[THE TASK] From the data below, return the exact lines starting at the line containing "News (49, 2458)" and ending at the line containing "Was ist holistische Architektur (148, 187)", both included, and nothing else.

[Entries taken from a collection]
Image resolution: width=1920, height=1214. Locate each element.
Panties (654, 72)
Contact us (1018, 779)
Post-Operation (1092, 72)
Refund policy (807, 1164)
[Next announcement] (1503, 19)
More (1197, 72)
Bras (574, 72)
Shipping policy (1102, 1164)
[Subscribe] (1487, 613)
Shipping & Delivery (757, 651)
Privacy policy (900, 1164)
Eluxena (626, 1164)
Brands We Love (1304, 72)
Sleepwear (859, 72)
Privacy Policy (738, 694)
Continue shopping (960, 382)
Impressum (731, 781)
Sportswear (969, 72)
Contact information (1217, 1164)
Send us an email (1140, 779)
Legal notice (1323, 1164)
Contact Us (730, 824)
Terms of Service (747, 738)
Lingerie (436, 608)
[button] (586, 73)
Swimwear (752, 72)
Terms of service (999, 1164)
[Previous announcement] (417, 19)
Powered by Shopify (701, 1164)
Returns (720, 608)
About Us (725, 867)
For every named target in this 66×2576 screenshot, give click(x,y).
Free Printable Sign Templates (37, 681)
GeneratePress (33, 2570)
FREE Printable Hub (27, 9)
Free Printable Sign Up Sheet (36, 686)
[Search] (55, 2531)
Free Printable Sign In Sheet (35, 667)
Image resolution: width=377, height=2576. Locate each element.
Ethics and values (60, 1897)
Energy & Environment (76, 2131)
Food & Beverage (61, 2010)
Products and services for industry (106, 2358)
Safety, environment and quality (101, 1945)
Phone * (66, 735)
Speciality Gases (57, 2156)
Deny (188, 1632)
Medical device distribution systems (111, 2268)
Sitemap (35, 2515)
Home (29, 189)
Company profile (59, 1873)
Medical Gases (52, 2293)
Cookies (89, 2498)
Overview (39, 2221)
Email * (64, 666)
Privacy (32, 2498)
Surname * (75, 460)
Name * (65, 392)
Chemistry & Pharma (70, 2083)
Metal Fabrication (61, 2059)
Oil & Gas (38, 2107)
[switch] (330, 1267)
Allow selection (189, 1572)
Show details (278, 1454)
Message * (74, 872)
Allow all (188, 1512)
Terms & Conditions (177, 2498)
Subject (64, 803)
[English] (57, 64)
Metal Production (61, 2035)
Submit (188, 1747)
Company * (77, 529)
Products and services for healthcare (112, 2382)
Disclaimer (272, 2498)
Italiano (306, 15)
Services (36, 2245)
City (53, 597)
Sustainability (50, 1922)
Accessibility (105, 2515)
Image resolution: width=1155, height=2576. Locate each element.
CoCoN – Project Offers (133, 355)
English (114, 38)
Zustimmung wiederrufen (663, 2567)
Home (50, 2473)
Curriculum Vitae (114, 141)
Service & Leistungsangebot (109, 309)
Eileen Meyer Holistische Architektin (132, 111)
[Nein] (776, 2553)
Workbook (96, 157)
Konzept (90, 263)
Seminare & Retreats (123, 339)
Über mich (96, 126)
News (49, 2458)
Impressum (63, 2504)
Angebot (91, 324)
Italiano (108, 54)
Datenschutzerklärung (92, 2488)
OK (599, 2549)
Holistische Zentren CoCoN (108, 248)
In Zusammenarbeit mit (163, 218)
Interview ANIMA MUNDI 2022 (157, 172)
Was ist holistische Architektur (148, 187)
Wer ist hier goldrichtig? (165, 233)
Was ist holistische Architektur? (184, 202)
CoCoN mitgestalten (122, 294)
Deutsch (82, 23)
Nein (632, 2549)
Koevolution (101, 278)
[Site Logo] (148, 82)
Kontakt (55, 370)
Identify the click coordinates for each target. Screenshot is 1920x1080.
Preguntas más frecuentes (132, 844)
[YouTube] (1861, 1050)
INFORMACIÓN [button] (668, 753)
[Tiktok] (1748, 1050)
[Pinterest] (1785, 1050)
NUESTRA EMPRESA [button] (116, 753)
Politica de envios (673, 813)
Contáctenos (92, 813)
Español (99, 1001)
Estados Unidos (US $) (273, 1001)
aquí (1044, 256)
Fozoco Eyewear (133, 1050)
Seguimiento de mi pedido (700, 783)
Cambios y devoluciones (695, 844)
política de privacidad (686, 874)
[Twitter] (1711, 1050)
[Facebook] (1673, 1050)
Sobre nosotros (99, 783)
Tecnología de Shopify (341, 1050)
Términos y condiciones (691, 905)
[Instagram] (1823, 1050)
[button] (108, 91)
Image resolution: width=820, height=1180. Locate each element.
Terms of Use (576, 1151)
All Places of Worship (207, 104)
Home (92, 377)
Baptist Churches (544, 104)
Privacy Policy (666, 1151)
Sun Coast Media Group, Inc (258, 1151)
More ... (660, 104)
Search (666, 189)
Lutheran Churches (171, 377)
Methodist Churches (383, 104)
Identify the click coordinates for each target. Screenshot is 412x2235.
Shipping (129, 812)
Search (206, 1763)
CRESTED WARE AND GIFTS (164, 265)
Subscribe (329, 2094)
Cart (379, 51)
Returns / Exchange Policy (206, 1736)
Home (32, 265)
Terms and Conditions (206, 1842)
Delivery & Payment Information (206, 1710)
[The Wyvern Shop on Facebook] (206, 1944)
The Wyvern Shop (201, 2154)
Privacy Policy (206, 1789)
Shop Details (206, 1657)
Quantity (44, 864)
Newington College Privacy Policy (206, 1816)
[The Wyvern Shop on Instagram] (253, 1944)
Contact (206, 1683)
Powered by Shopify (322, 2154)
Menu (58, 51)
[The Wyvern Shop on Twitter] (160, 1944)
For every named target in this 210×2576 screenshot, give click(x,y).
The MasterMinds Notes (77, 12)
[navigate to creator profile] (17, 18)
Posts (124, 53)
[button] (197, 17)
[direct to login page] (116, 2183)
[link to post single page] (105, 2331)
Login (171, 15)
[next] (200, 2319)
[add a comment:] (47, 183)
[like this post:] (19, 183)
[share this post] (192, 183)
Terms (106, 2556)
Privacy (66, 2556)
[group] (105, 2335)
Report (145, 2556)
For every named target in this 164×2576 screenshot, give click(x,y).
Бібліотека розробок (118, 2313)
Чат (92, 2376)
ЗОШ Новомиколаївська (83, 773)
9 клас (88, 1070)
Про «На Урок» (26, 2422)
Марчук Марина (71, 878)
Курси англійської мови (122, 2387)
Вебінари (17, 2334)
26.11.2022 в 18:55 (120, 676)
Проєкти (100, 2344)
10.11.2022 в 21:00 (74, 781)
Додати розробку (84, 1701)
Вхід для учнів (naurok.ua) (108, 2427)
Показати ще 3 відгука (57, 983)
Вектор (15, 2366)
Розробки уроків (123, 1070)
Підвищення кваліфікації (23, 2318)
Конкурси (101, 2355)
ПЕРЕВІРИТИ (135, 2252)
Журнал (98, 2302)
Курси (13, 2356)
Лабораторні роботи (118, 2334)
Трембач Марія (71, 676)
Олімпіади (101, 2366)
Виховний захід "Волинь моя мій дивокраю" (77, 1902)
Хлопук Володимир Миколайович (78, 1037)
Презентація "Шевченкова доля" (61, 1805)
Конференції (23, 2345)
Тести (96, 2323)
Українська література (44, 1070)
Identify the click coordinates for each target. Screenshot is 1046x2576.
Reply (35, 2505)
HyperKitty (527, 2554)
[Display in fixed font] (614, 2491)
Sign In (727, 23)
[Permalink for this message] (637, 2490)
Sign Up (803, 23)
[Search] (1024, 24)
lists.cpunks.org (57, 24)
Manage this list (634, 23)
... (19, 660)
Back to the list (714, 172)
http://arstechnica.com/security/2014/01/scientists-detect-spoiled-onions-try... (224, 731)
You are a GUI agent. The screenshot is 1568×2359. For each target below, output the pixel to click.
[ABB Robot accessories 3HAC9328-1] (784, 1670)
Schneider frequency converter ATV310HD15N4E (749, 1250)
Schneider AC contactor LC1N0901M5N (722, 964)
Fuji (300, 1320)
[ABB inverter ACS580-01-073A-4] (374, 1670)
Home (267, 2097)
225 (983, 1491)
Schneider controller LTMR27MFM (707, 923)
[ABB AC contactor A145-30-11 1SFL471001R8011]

[YOUR SOLUTION]
News (49, 2458)
Impressum (63, 2504)
Angebot (91, 324)
Italiano (108, 54)
Datenschutzerklärung (92, 2488)
OK (599, 2549)
Holistische Zentren CoCoN (108, 248)
In Zusammenarbeit mit (163, 218)
Interview ANIMA MUNDI 2022 (157, 172)
Was ist holistische Architektur (148, 187)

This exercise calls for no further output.